Key Biddle Center CLUP amendments now 1 reading away

On first reading, Farragut’s Board of Mayor and Aldermen voted unanimously in favor of three ordinances Thursday, Jan. 14, which propel the Farragut Town Center at Biddle Farms project one step closer to reality.

The ordinances — all of which impact the 43.63-acre parcel fronting Kingston Pike along Brooklawn Street — include: amending the future land use map on the Comprehensive Land Use Plan update from Medium

Density to Town Center; amending the Farragut Zoning map from General Commercial (C-1) and General Single Family Residential (R-2) to Planned Commercial Development; and amending the Farragut Zoning Ordinance regarding the Farragut Town Center at Biddle Farms project, clarifying that residential may be permitted as both horizontal and vertical in PCD; clarifying on street parking is exempt from standard setbacks; and amended the height for accessory buildings from 15 to 25 feet.
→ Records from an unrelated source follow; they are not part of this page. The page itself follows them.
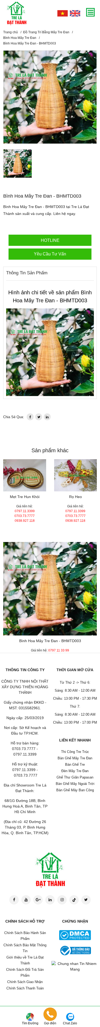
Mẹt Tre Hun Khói (24, 497)
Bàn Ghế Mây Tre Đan (75, 758)
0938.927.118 (25, 521)
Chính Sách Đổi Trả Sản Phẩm (25, 972)
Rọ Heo (75, 497)
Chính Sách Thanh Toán (25, 988)
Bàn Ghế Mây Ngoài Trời (75, 784)
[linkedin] (47, 416)
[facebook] (30, 416)
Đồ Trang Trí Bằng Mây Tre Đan (46, 32)
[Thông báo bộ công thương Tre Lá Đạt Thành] (75, 950)
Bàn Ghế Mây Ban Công (75, 790)
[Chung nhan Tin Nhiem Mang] (75, 966)
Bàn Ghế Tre (75, 765)
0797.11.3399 (25, 511)
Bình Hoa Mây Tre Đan (19, 38)
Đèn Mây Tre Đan (75, 771)
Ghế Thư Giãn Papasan (75, 777)
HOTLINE (50, 240)
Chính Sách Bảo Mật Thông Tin (24, 948)
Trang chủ (10, 32)
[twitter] (38, 416)
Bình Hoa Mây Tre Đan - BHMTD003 (50, 641)
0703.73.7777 (24, 516)
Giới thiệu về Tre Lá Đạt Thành (25, 960)
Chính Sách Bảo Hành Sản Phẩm (25, 936)
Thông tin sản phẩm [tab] (26, 272)
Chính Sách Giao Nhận (25, 982)
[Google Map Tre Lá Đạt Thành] (30, 1016)
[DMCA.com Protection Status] (75, 935)
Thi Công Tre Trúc (75, 752)
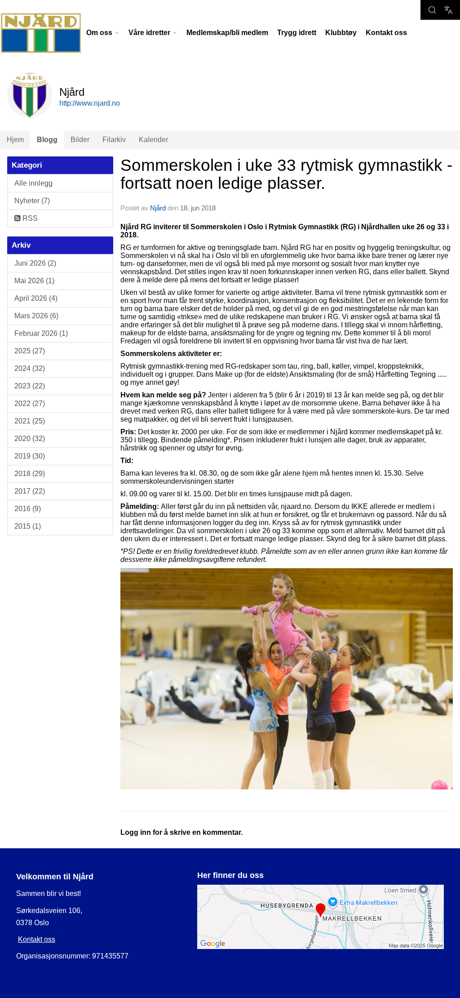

All three ordinances previously were recommended for approval by Farragut Municipal Planning Commission and will require a second vote by BOMA during its Thursday, Jan. 28, meeting before becoming final.

Developer and Farragut High School graduate Budd Cullom of CHM LLC has been working with the Town since late 2019 on the project.

He thanked the Town officials and staff for working with him, and, in turn, Alderman Ron Pinchok — who has gone on record requesting any further development by Cullom on the property be condos or townhomes instead of apartments — thanked Cullom for “listening to our suggestions.”

Town recorder Allison Myers read into the record 43 e-mails, with 42 opposed to the project and one in favor.

For several months, social media posters have alleged “illegal actions,” “lack of adequate public input,” and “malfeasance,” leading to at least 200 e-mails being sent to both BOMA and FMPC, most of which opposed the project — especially its multi-family component.

Last week’s e-mails were more of the same, with residents voicing concerns about increased traffic and school overcrowding.

However, Cullom had a traffic impact study conducted, which was then independently checked and confirmed by a second engineering firm, while Vice Mayor Louise Povlin repeatedly has cited Knoxville/Knox County Planning data — both indicating apartments create very little student yield.